Były pracownik TVP pokazuje też dwie grafiki. Na jednej widać zdjęcie drogi z lotu ptaka. Jezdnię przedziela linia ciągła. Na drugiej grafice widać kadr z materiału TVP. Tam droga ma linię przerywaną.
"Teraz zobaczcie te dwa materiały oraz prawdziwą mapę w porównaniu z tą z wiadomości i wyobraźcie sobie, że po dzisiejszym sejmowym głosowaniu, już nigdy nie będziecie w stanie odróżnić kłamstwa od prawdy. Nawet nie będziecie się musieli o to martwić" - zakończył wpis Marcin Jakóbczyk.
Kierowca seicento komentuje
Do jego wpisu na Twitterze odniósł się Sebastian Kościelnik - kierowca fiata seicento, który zderzył się wtedy z kolumną rządową.

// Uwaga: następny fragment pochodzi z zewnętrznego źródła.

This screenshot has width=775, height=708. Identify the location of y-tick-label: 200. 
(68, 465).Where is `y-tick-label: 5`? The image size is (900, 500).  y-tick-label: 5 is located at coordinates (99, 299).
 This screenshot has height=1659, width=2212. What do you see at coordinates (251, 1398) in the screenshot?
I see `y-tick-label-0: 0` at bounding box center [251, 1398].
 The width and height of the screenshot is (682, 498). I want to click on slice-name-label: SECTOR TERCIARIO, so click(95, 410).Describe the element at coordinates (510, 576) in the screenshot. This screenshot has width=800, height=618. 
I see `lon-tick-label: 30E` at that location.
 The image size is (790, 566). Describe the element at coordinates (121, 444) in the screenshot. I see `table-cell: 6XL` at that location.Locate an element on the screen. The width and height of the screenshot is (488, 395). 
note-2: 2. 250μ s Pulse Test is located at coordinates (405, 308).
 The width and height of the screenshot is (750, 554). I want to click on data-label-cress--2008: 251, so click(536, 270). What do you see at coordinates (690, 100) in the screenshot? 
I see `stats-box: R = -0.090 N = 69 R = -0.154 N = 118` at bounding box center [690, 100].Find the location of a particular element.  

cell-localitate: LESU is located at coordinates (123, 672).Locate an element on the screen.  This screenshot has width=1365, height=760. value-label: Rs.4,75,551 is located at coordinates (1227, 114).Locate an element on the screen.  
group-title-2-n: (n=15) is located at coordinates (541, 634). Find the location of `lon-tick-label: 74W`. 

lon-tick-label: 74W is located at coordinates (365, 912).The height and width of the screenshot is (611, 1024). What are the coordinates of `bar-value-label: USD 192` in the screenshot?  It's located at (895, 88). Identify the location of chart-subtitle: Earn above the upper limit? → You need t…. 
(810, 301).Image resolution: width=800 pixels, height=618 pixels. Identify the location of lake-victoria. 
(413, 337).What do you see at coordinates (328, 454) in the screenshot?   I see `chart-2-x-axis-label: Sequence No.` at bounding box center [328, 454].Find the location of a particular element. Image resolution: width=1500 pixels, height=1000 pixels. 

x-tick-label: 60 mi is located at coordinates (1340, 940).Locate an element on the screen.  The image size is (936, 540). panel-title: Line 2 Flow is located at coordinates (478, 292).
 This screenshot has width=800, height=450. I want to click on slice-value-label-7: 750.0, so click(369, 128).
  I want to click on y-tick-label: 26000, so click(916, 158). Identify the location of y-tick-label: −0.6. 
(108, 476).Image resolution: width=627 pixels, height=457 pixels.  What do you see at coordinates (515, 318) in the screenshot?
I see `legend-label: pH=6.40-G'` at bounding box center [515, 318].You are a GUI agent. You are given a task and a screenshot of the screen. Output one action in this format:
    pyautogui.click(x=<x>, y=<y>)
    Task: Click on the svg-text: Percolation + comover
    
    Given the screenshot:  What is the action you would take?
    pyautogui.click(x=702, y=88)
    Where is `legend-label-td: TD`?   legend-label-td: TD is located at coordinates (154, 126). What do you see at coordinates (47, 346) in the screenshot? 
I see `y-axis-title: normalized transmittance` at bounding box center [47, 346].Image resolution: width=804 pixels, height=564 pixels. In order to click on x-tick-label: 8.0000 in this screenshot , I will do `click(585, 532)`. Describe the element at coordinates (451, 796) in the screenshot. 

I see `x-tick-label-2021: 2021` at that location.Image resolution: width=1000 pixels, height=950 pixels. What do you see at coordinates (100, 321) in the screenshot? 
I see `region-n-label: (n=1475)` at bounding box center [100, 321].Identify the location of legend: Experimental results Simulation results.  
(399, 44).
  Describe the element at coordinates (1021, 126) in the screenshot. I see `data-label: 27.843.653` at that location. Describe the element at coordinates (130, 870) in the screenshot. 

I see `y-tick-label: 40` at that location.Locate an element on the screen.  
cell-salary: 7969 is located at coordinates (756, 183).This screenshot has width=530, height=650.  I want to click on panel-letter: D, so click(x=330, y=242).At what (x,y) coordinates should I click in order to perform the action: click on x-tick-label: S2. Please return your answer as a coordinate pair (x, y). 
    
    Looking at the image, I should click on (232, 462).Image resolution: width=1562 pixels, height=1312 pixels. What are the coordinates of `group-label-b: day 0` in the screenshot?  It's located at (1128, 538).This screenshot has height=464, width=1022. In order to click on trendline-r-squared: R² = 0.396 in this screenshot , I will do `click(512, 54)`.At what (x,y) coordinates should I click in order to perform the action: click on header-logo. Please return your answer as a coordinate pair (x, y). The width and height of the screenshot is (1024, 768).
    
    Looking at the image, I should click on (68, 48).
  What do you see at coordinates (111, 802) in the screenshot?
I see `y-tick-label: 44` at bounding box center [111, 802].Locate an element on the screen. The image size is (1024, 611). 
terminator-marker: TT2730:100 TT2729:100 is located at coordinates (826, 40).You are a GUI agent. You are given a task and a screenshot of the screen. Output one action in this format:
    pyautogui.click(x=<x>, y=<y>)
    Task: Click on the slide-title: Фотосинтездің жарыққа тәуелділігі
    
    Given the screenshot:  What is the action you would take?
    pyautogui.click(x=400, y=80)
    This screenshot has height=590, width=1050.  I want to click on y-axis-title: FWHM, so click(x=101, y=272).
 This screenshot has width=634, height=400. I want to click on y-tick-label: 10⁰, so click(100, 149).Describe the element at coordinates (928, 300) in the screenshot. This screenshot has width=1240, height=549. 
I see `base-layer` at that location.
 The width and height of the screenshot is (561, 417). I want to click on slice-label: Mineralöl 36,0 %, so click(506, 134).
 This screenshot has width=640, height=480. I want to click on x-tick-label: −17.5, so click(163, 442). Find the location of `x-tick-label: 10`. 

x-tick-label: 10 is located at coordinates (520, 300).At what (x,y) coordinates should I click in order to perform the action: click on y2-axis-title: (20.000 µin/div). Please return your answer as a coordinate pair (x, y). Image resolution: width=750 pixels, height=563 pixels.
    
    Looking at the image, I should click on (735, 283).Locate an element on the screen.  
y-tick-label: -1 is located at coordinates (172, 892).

"Pamiętam gdy tamtego dnia policja przewoziła mnie z miejsca na miejsce, po czym pozostawili mnie na ponad 40min pod taśmą odgradzającą miejsce wypadku od mediów i kazano czekać. Do tej pory nie wiem co tym chcieli osiągnąć" - napisał Sebastian Kościelnik.
Były funkcjonariusz BOR pod nazwiskiem przyznał, że z kolegami - za wiedzą przełożonych - ustalili, że złożą fałszywe zeznania. Teraz chce powiedzieć prawdę. Po latach przyznaje, że rządowa kolumna nie miała włączonych sygnałów świetlnych i dźwiękowych, kiedy tamtego wieczora w lutym 2017 doszło do wypadku w Oświęcimiu.